Après la mort de Louis XV, la
Comédie Française décide de mettre la pièce de Collé à l'affiche pour répondre au succès d'une autre pièce avec Henri IV comme personnage principal : La bataille d'Ivry de Durosoi donnée aux Italiens.
Le premier acte est un peu à part dans la pièce : il tourne autour d'une explication entre Henri IV et Sully. Des courtisans, dont le marquis de Conchiny (mari de Léonora Galigaï) intriguent pour éloigner le ministre, le brouiller avec le roi. Mais une explication franche et massive a lieu entre les deux hommes, Sully se lave des soupçons, et le roi lui accorde de nouveau toute sa confiance, au grand dépit de Conchiny. Nous apprenons qu'il a fait enlever une jeune paysanne qui lui plaît, mais que cette dernière a réussi à s'enfuir.

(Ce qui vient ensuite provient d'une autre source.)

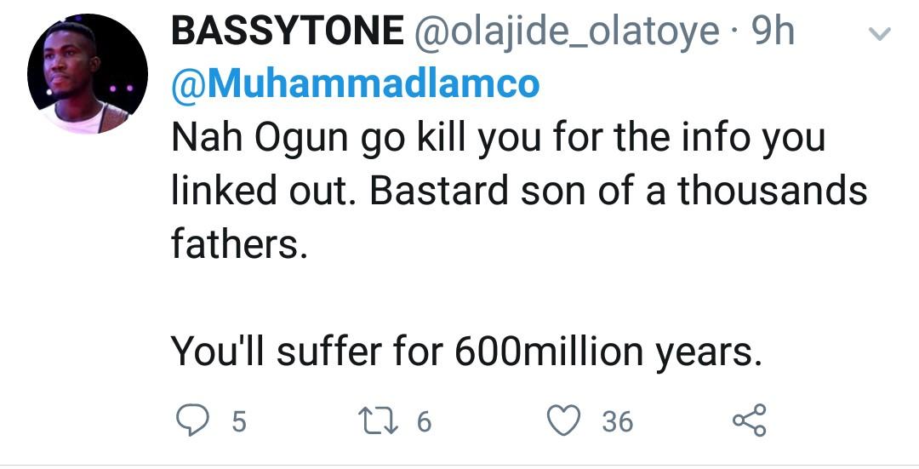This screenshot has height=469, width=919.
Task: Click the retweet count of 6
Action: 424,421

Dans le deuxième acte commence la partie de chasse. Vite interrompue. le roi s'est perdu, il se retrouve tout seul. Il rencontre un meunier, Michau, auquel il se présente comme un modeste personnage faisant partie de l'escorte du roi. Michau va l'emmener chez lui pour le faire souper et dormir, en le traitant sans façons, ne l'ayant pas reconnu. Par ailleurs, Agathe, la jeune femme qui a échappé aux griffes de Conchiny est arrivée dans le coin, mais elle n'arrive pas à convaincre la société de sa bonne foi, et elle a peur d'avoir perdu son fiancée, Richard, fils de Michau. Suivent des scènes comiques, où le roi est un peu bousculé par la famille, participe aux tâches domestiques, et où il fait le galant auprès de Catau, la jeune fille de la famille. La farce prend fin avec l'arrivée de courtisans, aussi perdus, qui provoquent la reconnaissance du roi. Qui débrouille aussi la sordide affaire de l'enlèvement et permet le mariage des deux jeunes gens.

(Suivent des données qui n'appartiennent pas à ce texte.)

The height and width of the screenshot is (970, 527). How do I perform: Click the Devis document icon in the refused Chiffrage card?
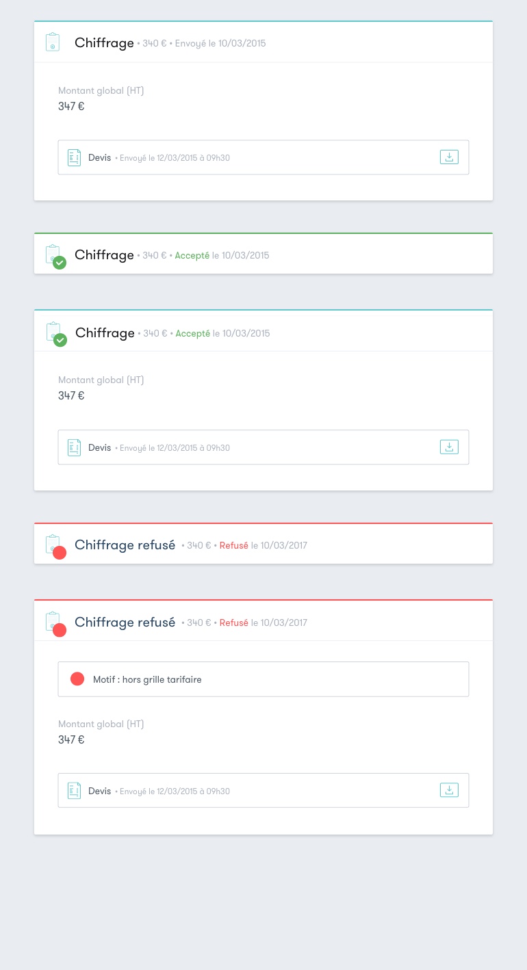74,791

C'est une pièce assez étrange, en dehors des règles. La première partie a un aspect historique, et le reste est une comédie, mais avec au centre le roi, qui en devient un personnage comique. Même si l'aspect hagiographique est aussi présent : ses sujets le vénèrent, et c'est en quelque sorte le modèle du bon roi, soucieux du bien de ses sujets, proche du peuple, débonnaire et juste, qui ne se laisse pas manipuler par des mauvais conseillers. Peut-être une sorte de leçon de ce que devrait être un roi, ce qui a pu déplaire à Louis XV dont l'image souffrait sans doute de la comparaison avec son illustre prédécesseur.

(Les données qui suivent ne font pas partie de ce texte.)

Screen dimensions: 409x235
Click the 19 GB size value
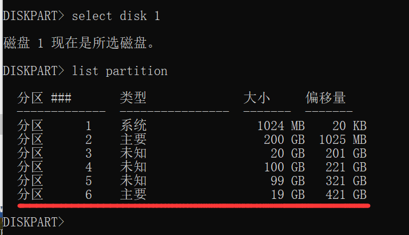(x=288, y=195)
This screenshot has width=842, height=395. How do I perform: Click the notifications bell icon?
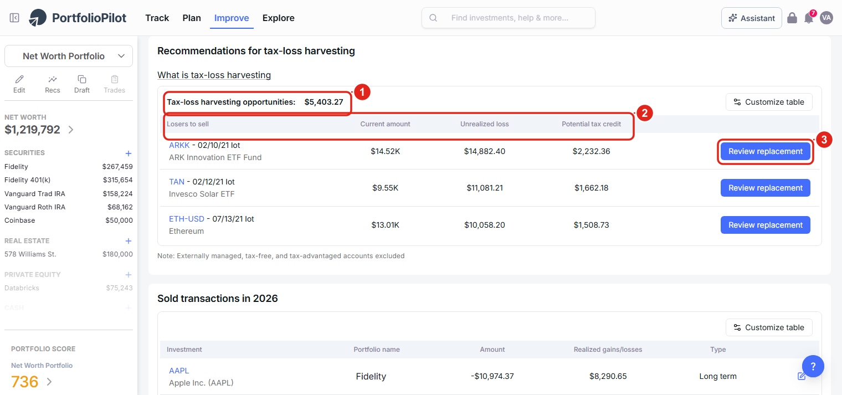click(809, 18)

La pièce a eu beaucoup de succès jusqu'à la révolution, provoquant paraît-il, des pleurs des spectateurs et des ovations pour Henri IV. Maintenant il faut vraiment décoder, pour essayer de comprendre en quoi elle a pu être subversive. Cela illustre en tous les cas, comment le théâtre participait aux débats du temps, et comment les pièces, au-delà d'une valeur artistique, transmettaient un message qui parlait aux spectateurs.